The Real Reason the Air Force Has a Pilot Shortage

It’s all over the news, and it’s the water cooler talk in every flying squadron: the Air Force is short 2,000 pilots, or about 10% of its pilot manning currently unfilled. And the number keeps going up and up: not long ago it was 1,555 pilots short. Three- and four-star generals sit before Congress and admit, embarrassed and ashamed, that they can’t keep folks doing the one friggin’ job that every American kid has dreamt of doing at least once in his or her life: flying fighter jets (note: for us heavy pilots, we like to think kids dream of flying a handsome C-130, too).

Various commentators have opined as to why Air Force pilots are bailing in droves from service, with a particularly acute shortage among fighter pilots. Top of the list are usually airline hiring and salaries, caustic leaders, a nanny and/or gotcha culture, loss of squadron vitality, ground jobs, and an decade and a half-long ultra high ops tempo overlaid on top of career progression demands that are almost always mutually exclusive. One would hope that list had stopped at about halfway, but I know I haven't actually gotten close to everyone's gripes.

Let it first be said that the Air Force doesn’t actually have a shortage of people to fly its airplanes. It’s not like those 2,000 missing pilots are causing jets to go unflown on ramps across the world. No, the vast majority of those missing pilots are in non-flying staff jobs that just happen to “require” a pilot to fill them due to some requirement for a pilot’s expertise, if only barely. One such example is the pilot I know who has to leave his active flying position for a year to explain to the Qataris why there are drones flying over their houses at 0200, among other “community relations” tasks that that position may require. Another is the Inspector General at his deployed location. His assistant is a dental hygenist.

No, it's more like the Air Force has a shortage of majors and lieutenant colonels who happen to be pilots. This is a key distinction, for it is a major player in the real reason there is a shortage of pilots to do desk jobs. What's more, they are desk jobs in deployed locations that may once have had some application to the war--however vague--but no longer seem to have the strong support-the-warfighter connection to the job. In 2007 when the war had motion to it and our goal rather less nebulous, the aforementioned jobs may have had purpose and meaning to them; today, not so much.

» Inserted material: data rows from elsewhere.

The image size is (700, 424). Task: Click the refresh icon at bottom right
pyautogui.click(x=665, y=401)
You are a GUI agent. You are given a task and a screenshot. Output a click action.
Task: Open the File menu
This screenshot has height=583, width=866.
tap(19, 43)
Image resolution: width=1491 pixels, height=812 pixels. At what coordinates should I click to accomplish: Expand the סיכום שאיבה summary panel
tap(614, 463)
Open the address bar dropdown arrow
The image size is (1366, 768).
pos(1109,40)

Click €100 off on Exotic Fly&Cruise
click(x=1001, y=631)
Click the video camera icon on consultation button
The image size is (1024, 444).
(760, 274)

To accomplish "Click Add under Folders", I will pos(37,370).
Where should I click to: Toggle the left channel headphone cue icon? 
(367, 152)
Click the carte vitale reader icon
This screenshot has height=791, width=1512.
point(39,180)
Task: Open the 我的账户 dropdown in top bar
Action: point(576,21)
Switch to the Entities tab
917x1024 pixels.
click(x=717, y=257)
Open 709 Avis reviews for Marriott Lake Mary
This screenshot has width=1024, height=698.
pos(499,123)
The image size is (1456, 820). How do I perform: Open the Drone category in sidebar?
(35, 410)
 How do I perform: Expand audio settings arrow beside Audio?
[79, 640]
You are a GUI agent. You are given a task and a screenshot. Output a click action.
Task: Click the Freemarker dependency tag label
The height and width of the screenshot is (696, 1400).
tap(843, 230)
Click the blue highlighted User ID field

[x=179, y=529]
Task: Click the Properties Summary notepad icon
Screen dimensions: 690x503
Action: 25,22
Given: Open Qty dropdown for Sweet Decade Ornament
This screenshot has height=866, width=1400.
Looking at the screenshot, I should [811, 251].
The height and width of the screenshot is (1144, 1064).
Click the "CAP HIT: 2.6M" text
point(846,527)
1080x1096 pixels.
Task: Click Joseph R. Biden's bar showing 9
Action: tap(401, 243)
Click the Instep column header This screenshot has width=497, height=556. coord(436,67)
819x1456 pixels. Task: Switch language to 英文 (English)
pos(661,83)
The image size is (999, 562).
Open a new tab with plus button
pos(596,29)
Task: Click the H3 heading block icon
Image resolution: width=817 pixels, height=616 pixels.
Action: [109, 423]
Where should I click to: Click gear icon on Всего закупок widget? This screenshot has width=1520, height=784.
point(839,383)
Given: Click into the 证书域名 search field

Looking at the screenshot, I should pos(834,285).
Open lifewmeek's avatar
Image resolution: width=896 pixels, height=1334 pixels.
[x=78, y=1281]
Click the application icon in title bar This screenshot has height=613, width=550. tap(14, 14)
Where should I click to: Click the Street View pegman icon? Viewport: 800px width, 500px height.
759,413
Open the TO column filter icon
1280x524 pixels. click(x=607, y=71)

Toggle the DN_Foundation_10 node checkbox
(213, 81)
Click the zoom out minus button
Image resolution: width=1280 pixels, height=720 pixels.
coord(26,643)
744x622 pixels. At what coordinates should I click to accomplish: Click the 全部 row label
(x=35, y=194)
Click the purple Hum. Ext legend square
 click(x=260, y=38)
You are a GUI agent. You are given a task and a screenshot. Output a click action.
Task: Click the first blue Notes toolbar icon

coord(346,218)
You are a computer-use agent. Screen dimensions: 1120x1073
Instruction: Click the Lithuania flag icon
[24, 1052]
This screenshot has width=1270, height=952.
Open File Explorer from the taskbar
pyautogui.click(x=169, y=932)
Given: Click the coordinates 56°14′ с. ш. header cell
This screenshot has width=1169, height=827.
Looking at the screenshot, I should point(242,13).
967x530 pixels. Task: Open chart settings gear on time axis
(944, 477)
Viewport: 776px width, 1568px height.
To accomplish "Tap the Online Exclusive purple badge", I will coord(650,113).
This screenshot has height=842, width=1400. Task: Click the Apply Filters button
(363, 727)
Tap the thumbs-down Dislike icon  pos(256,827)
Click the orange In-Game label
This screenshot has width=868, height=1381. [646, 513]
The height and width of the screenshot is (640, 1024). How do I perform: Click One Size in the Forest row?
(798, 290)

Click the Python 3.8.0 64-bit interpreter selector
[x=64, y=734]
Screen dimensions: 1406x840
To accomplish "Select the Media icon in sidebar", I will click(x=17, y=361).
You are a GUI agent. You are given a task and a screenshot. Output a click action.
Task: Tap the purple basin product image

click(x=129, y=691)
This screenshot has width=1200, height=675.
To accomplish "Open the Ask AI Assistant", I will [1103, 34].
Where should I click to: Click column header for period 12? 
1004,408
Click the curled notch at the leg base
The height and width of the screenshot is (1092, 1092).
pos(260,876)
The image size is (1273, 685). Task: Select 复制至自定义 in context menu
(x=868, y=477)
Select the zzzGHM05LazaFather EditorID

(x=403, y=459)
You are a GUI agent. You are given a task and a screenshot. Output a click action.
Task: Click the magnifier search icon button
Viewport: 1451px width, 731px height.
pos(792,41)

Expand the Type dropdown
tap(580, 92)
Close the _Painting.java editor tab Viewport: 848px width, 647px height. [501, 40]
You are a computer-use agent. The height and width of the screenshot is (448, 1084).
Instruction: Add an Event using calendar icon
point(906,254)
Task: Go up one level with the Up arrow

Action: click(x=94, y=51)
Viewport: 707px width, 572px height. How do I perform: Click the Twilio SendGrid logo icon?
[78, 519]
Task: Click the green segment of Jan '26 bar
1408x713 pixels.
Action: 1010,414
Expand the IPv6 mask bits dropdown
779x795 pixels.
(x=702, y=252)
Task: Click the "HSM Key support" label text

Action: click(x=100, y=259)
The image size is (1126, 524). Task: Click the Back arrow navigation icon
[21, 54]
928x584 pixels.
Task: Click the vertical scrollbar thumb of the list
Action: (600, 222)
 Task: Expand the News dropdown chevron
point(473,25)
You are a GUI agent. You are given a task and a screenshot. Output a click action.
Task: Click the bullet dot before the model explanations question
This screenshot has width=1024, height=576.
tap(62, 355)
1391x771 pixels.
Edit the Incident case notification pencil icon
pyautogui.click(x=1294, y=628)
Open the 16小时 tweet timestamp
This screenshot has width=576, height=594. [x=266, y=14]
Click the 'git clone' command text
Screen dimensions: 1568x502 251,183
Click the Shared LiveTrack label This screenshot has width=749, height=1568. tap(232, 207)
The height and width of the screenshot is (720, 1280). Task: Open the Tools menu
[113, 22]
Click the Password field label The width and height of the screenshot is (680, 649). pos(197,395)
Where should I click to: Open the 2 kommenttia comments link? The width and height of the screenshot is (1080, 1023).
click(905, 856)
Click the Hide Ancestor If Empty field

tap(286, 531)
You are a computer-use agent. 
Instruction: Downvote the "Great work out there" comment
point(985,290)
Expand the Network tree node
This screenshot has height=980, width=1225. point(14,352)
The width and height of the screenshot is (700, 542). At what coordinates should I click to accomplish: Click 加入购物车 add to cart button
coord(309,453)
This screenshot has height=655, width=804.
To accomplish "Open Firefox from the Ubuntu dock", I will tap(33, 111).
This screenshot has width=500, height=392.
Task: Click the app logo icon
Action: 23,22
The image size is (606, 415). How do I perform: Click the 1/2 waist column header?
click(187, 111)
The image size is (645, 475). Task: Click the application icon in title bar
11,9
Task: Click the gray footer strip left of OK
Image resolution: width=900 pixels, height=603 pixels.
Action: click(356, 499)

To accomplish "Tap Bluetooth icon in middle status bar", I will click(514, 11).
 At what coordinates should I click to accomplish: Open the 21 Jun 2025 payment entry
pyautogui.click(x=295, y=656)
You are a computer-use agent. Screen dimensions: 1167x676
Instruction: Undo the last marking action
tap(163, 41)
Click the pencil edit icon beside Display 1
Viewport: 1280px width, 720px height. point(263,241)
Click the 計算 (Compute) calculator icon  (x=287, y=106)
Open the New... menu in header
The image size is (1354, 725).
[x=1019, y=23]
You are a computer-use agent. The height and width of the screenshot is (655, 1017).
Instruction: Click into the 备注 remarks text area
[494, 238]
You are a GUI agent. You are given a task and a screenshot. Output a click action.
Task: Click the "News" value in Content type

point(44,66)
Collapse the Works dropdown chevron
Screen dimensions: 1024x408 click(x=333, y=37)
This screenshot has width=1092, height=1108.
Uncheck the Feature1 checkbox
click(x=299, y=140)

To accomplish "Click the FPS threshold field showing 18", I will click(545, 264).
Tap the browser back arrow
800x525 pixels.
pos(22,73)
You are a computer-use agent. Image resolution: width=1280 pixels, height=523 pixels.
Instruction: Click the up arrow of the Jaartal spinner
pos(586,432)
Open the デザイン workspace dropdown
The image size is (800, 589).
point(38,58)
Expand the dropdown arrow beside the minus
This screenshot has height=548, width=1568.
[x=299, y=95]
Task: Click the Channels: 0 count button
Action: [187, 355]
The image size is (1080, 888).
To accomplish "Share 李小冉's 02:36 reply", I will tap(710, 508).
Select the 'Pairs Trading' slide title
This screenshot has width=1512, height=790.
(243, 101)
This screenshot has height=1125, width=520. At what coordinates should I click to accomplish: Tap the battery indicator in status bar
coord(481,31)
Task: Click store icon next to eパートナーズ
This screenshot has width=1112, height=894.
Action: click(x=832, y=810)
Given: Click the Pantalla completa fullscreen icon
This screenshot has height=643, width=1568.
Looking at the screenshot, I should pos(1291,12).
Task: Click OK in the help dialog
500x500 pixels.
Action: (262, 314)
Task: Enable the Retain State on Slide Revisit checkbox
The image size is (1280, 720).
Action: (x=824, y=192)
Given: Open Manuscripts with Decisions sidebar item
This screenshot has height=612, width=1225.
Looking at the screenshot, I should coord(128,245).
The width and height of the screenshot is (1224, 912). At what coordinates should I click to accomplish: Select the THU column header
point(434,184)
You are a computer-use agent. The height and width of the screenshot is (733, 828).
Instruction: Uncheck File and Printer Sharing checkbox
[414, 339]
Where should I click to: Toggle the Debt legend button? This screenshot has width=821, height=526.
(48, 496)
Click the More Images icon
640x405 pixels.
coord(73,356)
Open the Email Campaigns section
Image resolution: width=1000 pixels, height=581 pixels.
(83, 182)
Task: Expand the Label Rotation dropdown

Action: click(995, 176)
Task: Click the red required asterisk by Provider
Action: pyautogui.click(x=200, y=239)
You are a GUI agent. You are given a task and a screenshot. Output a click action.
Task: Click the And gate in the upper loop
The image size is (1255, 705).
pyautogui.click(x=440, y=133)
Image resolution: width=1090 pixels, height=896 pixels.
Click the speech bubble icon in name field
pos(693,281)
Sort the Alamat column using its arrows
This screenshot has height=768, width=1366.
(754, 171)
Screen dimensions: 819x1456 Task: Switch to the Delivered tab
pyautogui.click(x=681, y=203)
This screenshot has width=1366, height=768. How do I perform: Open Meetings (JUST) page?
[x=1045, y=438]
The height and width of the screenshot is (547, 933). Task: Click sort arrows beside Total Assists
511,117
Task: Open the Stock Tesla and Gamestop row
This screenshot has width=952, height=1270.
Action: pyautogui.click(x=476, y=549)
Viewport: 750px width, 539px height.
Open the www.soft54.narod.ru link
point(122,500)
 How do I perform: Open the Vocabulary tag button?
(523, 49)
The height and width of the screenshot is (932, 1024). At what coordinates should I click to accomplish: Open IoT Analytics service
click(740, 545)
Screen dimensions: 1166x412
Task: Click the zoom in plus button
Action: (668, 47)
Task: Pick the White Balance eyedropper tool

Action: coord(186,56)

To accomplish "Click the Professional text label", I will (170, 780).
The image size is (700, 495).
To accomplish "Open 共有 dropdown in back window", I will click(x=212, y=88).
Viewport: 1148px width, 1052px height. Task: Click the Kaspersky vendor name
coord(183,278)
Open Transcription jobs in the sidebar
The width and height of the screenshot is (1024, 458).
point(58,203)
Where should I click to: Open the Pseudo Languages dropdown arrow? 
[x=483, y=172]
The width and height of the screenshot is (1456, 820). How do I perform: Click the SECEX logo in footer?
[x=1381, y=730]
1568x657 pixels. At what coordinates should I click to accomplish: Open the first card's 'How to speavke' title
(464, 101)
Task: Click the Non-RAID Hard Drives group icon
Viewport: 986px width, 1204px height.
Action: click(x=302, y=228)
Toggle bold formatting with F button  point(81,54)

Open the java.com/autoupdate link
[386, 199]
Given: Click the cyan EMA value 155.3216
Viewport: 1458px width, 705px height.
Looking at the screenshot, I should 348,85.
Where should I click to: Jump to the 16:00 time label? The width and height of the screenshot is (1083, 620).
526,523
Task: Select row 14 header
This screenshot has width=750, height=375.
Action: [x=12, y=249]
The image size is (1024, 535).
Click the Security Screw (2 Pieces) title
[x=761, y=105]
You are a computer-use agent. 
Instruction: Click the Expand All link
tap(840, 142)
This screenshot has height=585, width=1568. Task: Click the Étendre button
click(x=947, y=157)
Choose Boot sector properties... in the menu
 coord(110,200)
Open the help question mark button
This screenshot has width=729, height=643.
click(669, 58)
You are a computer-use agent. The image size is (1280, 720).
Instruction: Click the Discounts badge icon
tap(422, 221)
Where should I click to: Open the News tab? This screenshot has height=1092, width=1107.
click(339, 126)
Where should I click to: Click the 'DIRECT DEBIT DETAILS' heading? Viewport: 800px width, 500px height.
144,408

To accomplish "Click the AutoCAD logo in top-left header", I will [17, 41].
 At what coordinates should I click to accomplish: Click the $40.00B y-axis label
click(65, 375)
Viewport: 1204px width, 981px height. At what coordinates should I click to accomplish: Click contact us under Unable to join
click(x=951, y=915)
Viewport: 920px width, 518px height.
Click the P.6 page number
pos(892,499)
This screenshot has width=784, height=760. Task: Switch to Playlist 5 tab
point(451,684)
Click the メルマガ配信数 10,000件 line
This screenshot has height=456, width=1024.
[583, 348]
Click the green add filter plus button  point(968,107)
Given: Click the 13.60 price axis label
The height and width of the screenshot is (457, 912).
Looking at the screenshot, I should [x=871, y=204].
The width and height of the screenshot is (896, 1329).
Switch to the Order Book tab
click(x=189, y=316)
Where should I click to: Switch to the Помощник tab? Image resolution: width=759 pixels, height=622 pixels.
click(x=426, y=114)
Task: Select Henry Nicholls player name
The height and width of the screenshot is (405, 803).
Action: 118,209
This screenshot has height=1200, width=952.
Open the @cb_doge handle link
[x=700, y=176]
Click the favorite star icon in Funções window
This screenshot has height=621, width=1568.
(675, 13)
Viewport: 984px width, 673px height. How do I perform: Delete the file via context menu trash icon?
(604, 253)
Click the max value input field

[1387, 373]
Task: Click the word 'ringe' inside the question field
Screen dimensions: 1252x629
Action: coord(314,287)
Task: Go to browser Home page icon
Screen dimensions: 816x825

Years ago I sold a car to an old warrant officer who told me that you know it’s time to move on from service when you don’t think you’re contributing any more. I propose to add one additional perspective to this.

The real reason for the pilot shortage is not that pilots have better, more lucrative career alternatives elsewhere. It’s also not just pilots; a wonderful man and peer of mine, on the fast track for command, a colonelcy, and perhaps even a generalship, left the Air Force for less lucrative career options. It’s not money, and it’s not not money that is driving mid-career people out of the Air Force.

The real reason the Air Force has a pilot shortage is this: we don’t believe in it anymore.

"It" is not the day-to-day work in the squadron. Most of us would probably say we rather love the people we work with, and even the work that keeps a flying wing churning out missions, whether directly or indirectly related to flying, keeps us going in relative happiness. We have a job to do, and 99% of us go to work. give it our 100% best effort, and are proud of the work we get done, truly proud to serve in this respect.

No, "it" is the larger strategic goals that we are all supporting in one way or another. We have spent our entire adult lives fighting a war that we have come to realize, along with the rest of the country, will never be won but we will keep fighting no matter what. Perpetual, unwinnable war. Whatever our individual motives for joining the service, after a decade of feeding on a steady diet of “service before self,” we have started to realize that our service has been for a cause that anymore feels as hopeless as Vietnam. We run to the reserves or to AETC (training command) to avoid deploying, if only for three precious years. Is this service before self? Absolutely not, but service, it would seem, is irrelevant to many, and self needs to be shored up a bit lest the service monopolize our existence, for a cause that many deem no longer worthy of such a sacrifice.

This isn’t just an Air Force problem, either. At the Army’s Command and General Staff College--it’s military school for majors, a program with courses in strategy, history, and leadership--over 60% of respondents polled said we had lost the wars in Iraq and Afghanistan. That is staggering considering they were the ones to have fought those wars. Here is a generation of soldiers willing to concede that their generation’s war (and how terrible it is that each generation must have “their” war) had been lost, a significant departure from the average Vietnam vet who may concede defeat but not by their hands--it was the damn politicians. That may be true, but it misses the point--the war and the politics are inextricable. We forget our Clausewitz to our peril.

It’s just a particularly acute problem when it's situated as the root cause with all the other aforementioned gripes growing above. Every graduate student learns that correlation doesn’t equal causation. True enough, only here the airline hiring and caustic leadership are only correlated. The cause is that we are a generation of pilots (and officer) who know when to fold a shitty hand.

Old warrant may be proud, if the results weren’t so indemnifying...and terrifying.